For the performance plots, the code starts from series of periodic returns and converts them into a cumulative performance curve by doing add(1).cumprod().sub(1). That sequence is important: adding 1 turns each period return r into a growth factor (1+r), cumulative product compounds those factors multiplicatively (correctly modeling reinvestment and geometric return behavior), and subtracting 1 converts the resulting cumulative growth factor back to an excess return relative to the starting capital. We use multiplicative compounding because financial returns accumulate multiplicatively over time; using a simple cumulative sum would misrepresent compounded performance and mislead comparisons between strategies.

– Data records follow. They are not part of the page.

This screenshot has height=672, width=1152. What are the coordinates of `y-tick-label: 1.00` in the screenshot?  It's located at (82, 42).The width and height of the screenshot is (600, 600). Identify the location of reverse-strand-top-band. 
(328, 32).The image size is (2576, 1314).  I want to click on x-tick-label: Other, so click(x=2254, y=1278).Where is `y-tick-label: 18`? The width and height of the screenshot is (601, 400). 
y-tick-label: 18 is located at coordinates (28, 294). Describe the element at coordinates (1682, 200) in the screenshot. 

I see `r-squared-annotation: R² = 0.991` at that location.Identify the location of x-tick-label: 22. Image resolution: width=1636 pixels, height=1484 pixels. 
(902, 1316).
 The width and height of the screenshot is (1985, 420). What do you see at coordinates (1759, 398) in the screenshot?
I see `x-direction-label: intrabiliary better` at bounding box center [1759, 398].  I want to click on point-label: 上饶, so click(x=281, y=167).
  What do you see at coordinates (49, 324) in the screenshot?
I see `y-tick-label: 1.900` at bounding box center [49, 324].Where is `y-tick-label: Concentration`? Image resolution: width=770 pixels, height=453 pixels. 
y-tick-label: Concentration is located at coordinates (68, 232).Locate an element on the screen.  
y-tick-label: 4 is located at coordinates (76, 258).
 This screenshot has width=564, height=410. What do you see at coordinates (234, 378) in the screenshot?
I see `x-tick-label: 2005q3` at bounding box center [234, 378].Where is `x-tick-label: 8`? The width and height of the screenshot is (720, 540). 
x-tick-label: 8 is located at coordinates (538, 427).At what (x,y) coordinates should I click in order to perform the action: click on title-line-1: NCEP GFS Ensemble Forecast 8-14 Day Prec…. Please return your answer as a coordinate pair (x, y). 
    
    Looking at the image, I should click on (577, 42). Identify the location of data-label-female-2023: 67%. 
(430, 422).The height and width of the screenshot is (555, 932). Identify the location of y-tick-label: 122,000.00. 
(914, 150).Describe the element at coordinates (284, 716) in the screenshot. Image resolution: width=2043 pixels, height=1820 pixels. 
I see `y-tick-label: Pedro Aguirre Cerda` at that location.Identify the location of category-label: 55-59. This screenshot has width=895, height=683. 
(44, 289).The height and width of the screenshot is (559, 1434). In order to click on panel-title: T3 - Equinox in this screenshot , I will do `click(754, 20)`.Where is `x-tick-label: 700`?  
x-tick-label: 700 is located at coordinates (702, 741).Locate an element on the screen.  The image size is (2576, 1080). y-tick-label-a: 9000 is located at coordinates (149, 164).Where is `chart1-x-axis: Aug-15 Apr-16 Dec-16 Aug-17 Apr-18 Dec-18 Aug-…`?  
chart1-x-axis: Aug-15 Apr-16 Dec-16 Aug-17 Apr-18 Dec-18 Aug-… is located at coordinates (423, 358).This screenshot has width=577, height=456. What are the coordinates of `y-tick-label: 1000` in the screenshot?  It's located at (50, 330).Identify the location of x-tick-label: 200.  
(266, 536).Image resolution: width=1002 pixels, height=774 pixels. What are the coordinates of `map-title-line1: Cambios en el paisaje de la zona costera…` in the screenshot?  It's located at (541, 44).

On the transaction side, the code aggregates trade dollar amounts to show cumulative transaction exposure over time. For each strategy it groups transactions by day, sums txn_dollars within that day, and then takes a cumulative sum to produce a running total of traded dollars. That cumulative transaction series is a proxy for turnover and realized trading volume — a direct input to estimating transaction costs and slippage that will erode gross returns. One operational caveat to flag: grouping by tx.dt.dt.day as written groups by day-of-month only, which will collapse same calendar days across different months (e.g., all “15”s), which is usually not what you want. If the intent is to group by calendar date, use the full date (e.g., dt.date, dt.normalize(), or dt.floor(‘D’)) to avoid aggregating across months.
Finally, the code adds descriptive titles for each subplot, a supertitle to frame the comparison, calls seaborn.despine() to remove the top/right axes for cleaner visuals, and uses tight_layout plus a top adjustment to ensure the supertitle does not overlap the subplots. In the context of quantitative strategy evaluation, these four panels together let you assess both gross performance and the cost/turnover profile: you can see whether an optimizer improves compounded returns relative to an equal-weight baseline and whether any improvement is offset by higher cumulative trading (and hence higher transaction costs), which is critical for judging net, implementable performance.